### TASK STATEMENT
Copying starts at the line containing "The width and" and stops after the last line of the records; each line is repeated exactly, and pictures are skipped.

Segment Start: PROVIDED RECORDS

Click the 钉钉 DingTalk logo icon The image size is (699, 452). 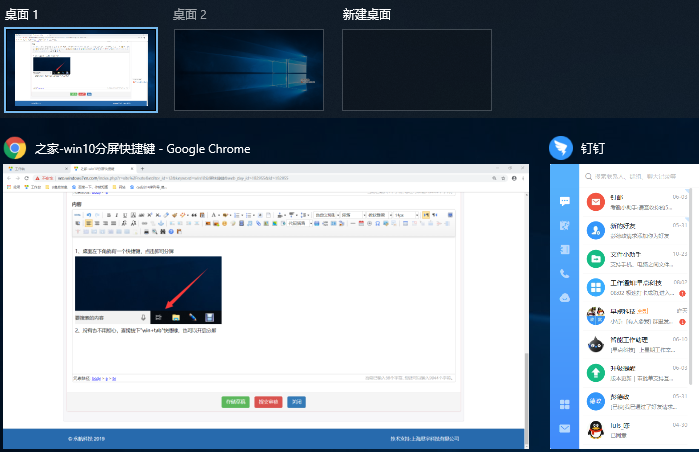pos(561,149)
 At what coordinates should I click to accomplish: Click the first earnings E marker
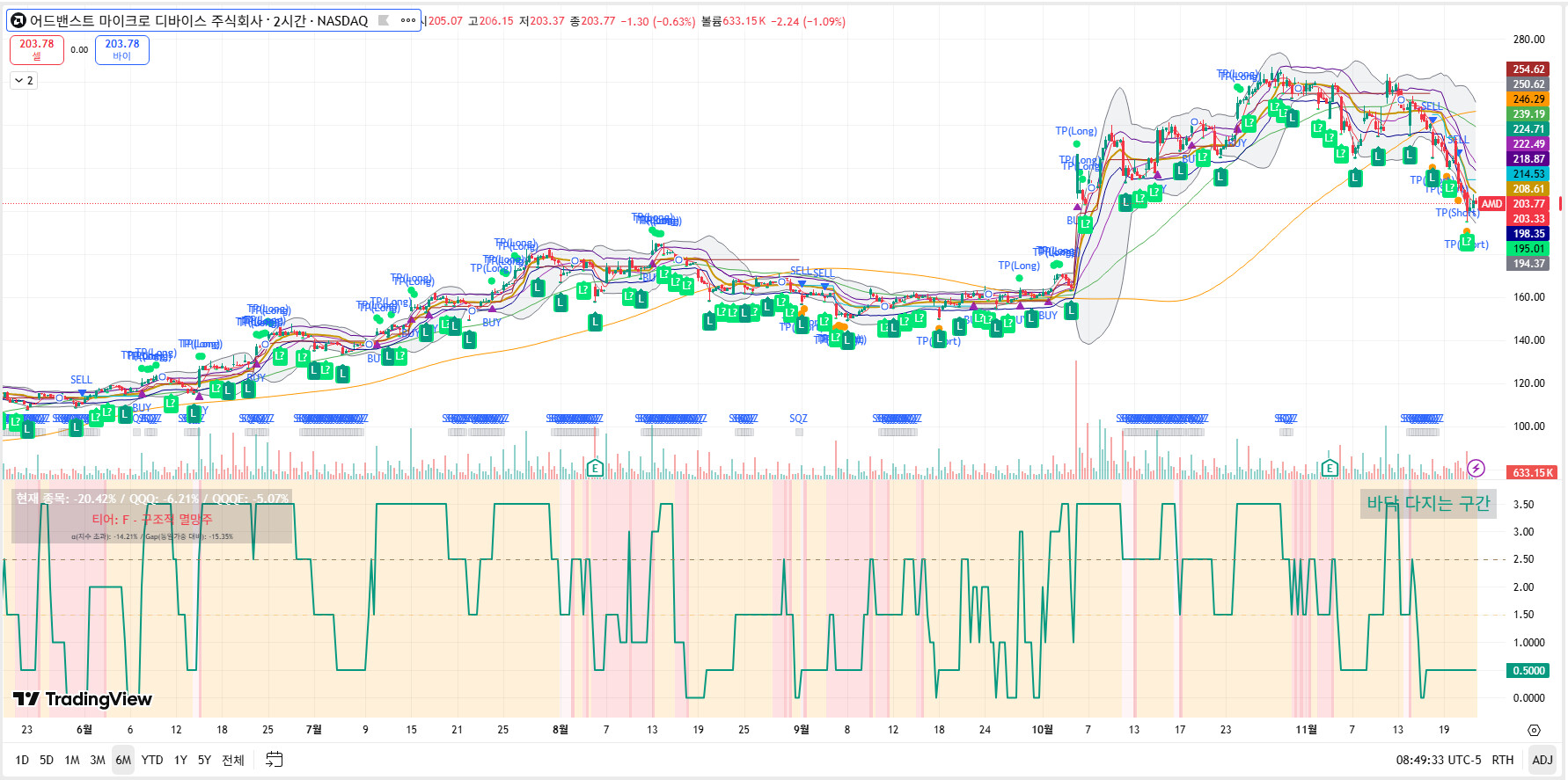pyautogui.click(x=595, y=468)
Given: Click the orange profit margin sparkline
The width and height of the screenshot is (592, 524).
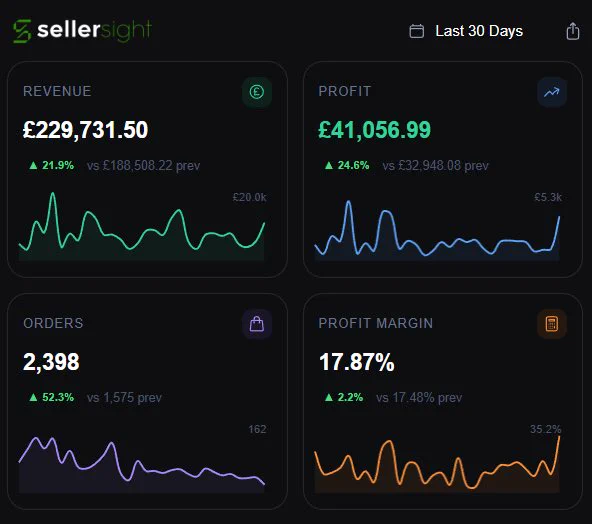Looking at the screenshot, I should coord(437,464).
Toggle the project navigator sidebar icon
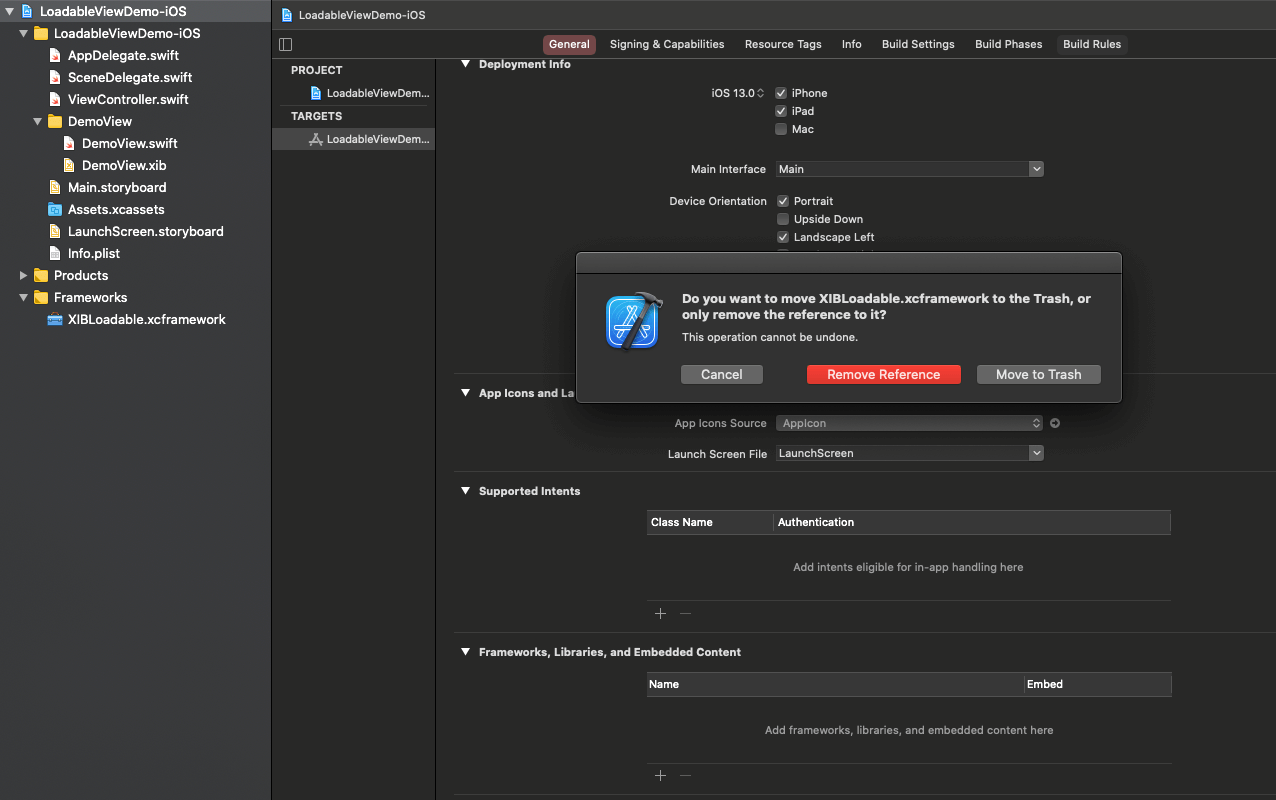 click(x=286, y=44)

Segment End: PROVIDED RECORDS

### COMPLETED EXERCISE
The width and height of the screenshot is (592, 524).
Looking at the screenshot, I should coord(437,464).
Toggle the project navigator sidebar icon
 click(x=286, y=44)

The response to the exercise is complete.